Data Distillery Sip: Part II of Data Distillery Dash Episode 02

Why are we fitting two predictive models instead of just one?

Michael Mullarkey, PhD (Click to return to my website) https://mcmullarkey.github.io
05-17-2021

What is Data Distillery Sip?

Sometimes, I do a livestream/blog post combo called Data Distillery Dash. I take a research topic at random1 or dataset I’ve never seen2, wrangle the data, create a predictive model or two, and write up a blog post: all within 2 hours live on Twitch! All the words and code in the part I post were written during an ~2 hour livestream. If you want to come join the party, I plan on doing this on Thursdays from 3:30-5:30 EST here.

Sometimes, I’ll want to do extensions on what I accomplished during the Data Distillery Dash, but at a (slightly) more leisurely pace. I’ve decided to call those posts Data Distillery Sips. This is the first one, and also serves as a continuing tutorial on how to build a predictive pipeline for psychological interventions.

Where Did We Leave Off/Why Were We Doing That?

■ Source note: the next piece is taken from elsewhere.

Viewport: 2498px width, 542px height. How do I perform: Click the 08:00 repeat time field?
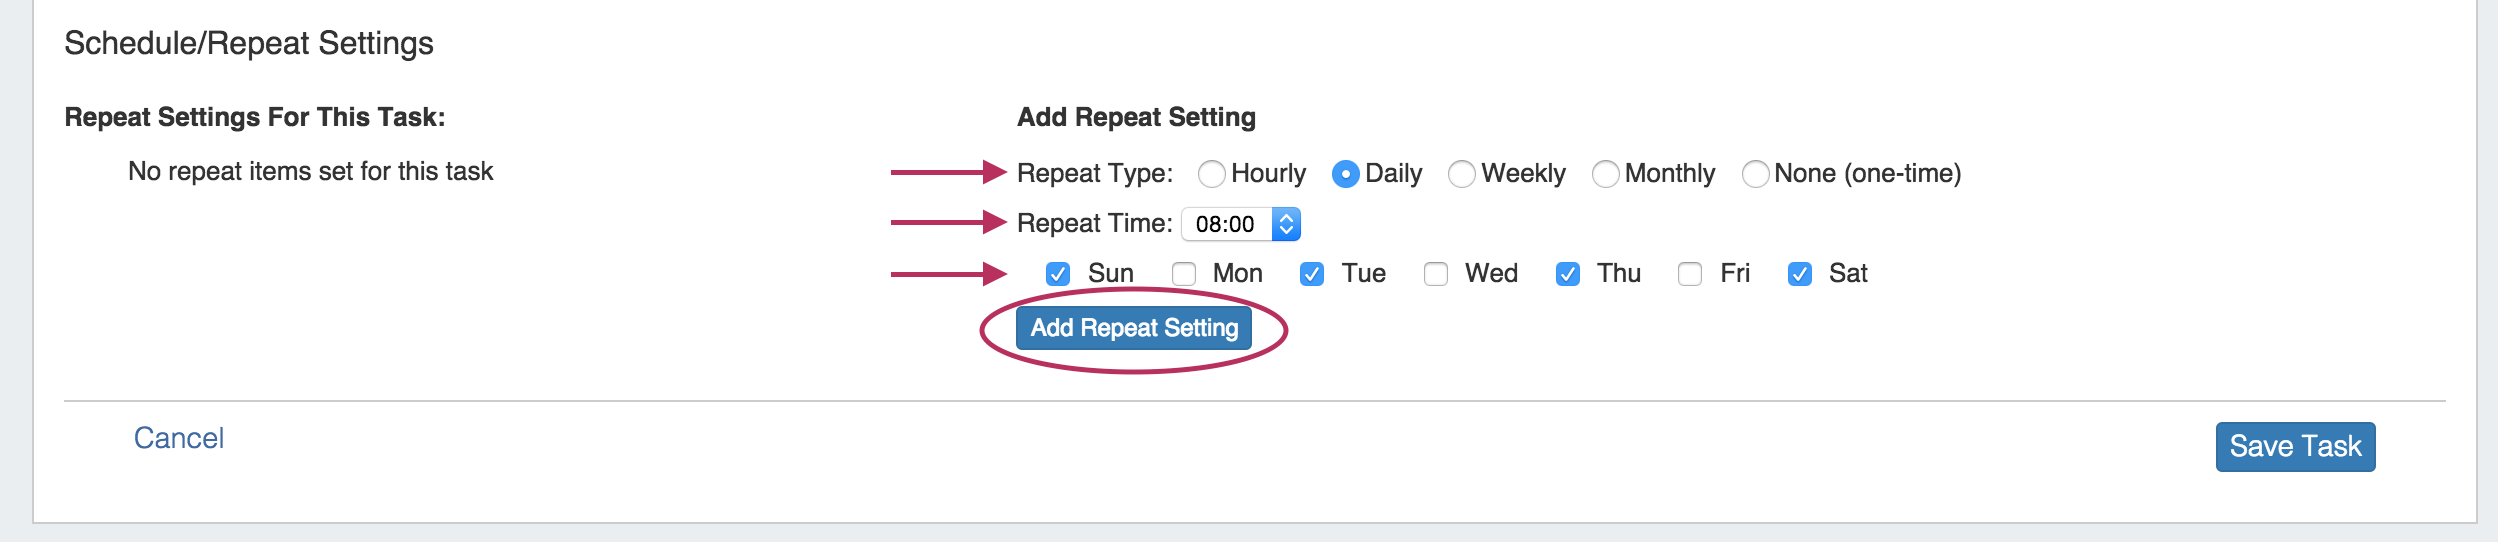click(x=1226, y=224)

At the end of the last post, we had built predictive models within the intervention and control groups of an online intervention. We had to build these models separately because knowing which intervention would be better for someone requires estimating two things:

1. How well we’d predict the person would respond to the intervention they actually received

2. How well we’d predict the person would respond to the intervention they didn’t actually receive

If that feels confusing, it’s ok! To understand why we need to do this, imagine we have access to a time machine3. First, we give someone one of these online interventions, then measure how well they respond to that intervention. Then, we use our time machine to go back and give the same person the other intervention and measure how well they respond to that intervention. We then compare how much they improved in one timeline/intervention vs. another, and we could know which intervention helped them more.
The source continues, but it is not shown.